Menurutnya agar tidak ada kendala dalam upaya menjalankan kewenangan terkait kasus antar negara perlu dilakukan melalui suatu mekanisme untuk bisa menjawab challenge dari negara yang bersangkutan di tingkat pengadilan, yaitu melalui Ekstradisi dan Mutual Legal Assistance (MLA).
“Ekstradisi juga dapat dilakukan untuk kasus hukum antar negara yg masih dalam tahap penyidikan, sebagai contoh bahwa Kepolisian dapat mengeluarkan red notice terkait Daftar Pencarian Orang (DPO) di negara lain” jelasnya.
Didepan mahasiswa yang hadir, Dia juga menjelaskan MLA adalah bantuan hukum timbal balik dalam masalah pidana.

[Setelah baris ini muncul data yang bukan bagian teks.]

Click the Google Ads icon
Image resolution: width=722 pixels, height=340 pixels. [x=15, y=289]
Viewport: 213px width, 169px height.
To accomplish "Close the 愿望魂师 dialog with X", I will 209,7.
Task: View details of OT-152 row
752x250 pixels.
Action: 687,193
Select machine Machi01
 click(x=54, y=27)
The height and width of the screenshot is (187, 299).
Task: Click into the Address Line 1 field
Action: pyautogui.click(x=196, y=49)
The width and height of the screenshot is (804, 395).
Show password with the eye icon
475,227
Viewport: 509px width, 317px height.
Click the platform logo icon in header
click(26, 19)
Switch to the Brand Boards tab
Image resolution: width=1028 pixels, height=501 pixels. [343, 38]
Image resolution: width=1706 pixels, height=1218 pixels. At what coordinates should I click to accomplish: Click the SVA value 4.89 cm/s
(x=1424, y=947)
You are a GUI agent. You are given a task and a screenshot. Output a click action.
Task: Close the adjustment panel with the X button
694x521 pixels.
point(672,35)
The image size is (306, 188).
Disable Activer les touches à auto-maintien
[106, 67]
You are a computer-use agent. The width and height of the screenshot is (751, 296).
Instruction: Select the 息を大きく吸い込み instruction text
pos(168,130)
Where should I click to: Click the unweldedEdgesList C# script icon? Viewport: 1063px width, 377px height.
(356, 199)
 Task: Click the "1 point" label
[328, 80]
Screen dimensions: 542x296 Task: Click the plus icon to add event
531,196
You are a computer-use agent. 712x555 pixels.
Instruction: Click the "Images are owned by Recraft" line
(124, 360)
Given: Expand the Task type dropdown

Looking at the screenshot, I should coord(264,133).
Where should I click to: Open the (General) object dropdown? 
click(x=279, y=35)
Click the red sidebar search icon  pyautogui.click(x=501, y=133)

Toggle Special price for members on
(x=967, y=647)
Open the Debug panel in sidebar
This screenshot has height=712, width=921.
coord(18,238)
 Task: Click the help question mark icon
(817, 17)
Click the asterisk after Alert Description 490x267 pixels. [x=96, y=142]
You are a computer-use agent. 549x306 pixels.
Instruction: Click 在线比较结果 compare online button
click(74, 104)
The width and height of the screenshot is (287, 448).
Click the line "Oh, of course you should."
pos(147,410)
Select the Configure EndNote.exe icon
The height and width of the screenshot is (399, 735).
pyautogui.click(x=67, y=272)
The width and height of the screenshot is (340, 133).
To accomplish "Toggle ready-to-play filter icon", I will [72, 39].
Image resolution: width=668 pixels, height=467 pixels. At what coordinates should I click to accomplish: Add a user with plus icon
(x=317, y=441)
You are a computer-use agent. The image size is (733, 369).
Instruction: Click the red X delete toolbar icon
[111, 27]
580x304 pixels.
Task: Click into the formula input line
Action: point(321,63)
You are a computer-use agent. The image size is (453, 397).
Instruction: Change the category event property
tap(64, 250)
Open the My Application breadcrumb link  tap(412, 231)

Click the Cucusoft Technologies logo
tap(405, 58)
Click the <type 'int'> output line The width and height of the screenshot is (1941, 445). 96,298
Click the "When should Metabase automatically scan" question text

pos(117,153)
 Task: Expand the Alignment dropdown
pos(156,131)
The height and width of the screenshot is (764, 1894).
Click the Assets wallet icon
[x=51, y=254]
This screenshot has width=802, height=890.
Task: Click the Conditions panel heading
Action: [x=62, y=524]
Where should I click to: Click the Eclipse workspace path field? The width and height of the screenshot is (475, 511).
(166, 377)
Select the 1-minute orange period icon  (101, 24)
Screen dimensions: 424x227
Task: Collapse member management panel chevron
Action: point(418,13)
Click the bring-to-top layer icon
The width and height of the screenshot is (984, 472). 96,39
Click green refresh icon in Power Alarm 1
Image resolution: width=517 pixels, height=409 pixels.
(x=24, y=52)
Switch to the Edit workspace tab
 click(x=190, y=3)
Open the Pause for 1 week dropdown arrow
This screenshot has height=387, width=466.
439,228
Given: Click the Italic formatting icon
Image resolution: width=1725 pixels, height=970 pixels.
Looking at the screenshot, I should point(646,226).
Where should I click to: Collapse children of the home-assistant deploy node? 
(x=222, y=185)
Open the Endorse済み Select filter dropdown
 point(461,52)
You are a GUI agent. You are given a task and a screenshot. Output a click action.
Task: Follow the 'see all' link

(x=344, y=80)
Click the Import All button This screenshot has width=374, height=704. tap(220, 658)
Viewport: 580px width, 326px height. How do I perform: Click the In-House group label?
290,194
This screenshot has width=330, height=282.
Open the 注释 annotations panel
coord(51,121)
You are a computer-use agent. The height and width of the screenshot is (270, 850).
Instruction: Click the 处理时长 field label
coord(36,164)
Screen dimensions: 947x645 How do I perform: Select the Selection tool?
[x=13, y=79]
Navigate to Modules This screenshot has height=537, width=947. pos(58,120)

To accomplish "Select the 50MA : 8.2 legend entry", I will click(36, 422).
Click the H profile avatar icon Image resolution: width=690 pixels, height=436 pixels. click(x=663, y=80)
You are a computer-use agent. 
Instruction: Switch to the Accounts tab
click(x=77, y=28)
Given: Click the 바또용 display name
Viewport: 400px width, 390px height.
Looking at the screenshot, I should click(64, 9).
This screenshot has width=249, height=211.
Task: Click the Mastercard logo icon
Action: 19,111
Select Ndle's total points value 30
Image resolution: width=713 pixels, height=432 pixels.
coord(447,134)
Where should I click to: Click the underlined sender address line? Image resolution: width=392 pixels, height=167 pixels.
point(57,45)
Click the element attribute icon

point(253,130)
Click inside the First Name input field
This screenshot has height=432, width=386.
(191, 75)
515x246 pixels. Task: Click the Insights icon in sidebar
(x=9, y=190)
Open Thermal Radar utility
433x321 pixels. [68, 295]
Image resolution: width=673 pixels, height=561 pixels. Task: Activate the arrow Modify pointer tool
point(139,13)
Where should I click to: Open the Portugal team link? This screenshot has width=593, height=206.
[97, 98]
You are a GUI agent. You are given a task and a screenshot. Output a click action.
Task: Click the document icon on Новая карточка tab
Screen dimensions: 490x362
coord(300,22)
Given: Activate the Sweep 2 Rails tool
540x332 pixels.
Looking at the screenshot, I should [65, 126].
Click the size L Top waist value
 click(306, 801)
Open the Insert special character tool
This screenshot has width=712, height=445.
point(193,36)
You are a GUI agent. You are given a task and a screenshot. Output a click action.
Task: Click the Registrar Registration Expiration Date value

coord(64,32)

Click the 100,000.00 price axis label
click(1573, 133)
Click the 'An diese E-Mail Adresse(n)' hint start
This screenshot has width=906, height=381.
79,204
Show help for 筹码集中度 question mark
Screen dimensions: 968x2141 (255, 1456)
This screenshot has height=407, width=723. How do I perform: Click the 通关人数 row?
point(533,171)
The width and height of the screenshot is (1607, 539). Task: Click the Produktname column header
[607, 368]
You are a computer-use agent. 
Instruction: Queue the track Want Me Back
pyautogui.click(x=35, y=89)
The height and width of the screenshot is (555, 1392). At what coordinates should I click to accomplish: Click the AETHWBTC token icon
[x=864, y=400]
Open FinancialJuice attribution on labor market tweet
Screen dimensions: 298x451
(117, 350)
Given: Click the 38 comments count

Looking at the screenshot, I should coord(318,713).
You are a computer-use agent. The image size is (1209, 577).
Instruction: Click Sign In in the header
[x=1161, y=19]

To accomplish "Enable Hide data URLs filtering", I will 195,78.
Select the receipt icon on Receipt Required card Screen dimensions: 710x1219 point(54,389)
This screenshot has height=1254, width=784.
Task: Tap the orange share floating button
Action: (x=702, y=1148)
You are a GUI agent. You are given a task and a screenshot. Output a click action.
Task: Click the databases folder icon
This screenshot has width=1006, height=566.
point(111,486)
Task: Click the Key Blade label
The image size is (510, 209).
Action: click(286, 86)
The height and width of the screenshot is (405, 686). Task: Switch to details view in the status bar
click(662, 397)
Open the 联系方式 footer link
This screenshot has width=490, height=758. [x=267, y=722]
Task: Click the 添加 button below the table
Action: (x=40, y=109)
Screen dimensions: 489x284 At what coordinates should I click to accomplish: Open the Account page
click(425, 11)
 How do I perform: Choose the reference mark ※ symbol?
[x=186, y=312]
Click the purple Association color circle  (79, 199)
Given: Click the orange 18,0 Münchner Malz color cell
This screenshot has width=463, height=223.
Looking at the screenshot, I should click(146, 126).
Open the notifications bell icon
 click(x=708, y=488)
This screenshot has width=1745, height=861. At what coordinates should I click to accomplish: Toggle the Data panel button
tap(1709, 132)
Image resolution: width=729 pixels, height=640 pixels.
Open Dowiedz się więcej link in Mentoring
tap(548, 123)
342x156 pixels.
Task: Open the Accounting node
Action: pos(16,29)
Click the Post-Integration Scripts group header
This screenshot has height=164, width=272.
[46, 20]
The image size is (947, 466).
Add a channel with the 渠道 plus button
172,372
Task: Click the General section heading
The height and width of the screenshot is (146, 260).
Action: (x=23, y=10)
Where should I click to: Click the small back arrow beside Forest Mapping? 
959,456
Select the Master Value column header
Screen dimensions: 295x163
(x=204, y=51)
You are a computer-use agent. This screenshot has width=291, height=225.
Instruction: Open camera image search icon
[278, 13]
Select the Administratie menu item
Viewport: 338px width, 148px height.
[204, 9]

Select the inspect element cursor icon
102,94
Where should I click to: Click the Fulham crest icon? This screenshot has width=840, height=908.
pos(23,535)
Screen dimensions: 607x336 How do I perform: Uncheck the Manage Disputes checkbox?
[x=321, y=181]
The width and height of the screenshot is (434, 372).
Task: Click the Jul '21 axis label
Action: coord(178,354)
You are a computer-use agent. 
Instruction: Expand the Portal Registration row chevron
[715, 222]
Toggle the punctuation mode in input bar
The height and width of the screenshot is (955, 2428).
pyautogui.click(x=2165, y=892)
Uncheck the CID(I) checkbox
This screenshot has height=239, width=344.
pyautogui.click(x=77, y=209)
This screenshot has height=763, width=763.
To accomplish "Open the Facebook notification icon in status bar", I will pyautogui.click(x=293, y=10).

“Keterkaitan dengan aset kasus tindak pidana korupsi, maka kita dapat meminta keterangan data aset yang dimiliki oleh tersangka kepada negara diminta agar tidak dipindahkan dan dapat diblokir selama penanganan kasus dimaksud, sehingga ketika ada putusan incraht maka aset dimaksud dapat disita dan dikembalikan kepada negara” terangnya.
Lebih jauh, Cahyo menjelaskan kerja sama yang dilakukan Ditjen AHU dengan STIK merupakan proses dari koordinasi dalam hal penegakan hukum.
“Ditjen AHU membangun awal sebuah koordinasi dalam penegakan hukum dimulai melalui kerja sama dengan STIK, agar kerbersamaan bisa terjalin, apalagi semua mahasiswa berasal dari Strata I Kepolisian, Politeknik Imigrasi, Politeknik Ilmu Pemasyarakatan dan Institut Pemerintahan Dalam Negeri” kata Cahyo.
Sementara itu, Direktur Program Sarjana STIK Mulyatno menyambut baik apa yang sudah dilakukan Ditjen AHU dalam kerjasama ini terutama dalam hal menambah pengetahuan keilmuan Ektradisi dan MLA.
“Mahasiswa disini diproyeksikan sebagai ilmuwan Kepolisian yang akan menjadi pemimpin masa depan, maka pemahaman materi sangatlah penting dalam rangka menambah pengetahuan dan wawasan” tutupnya.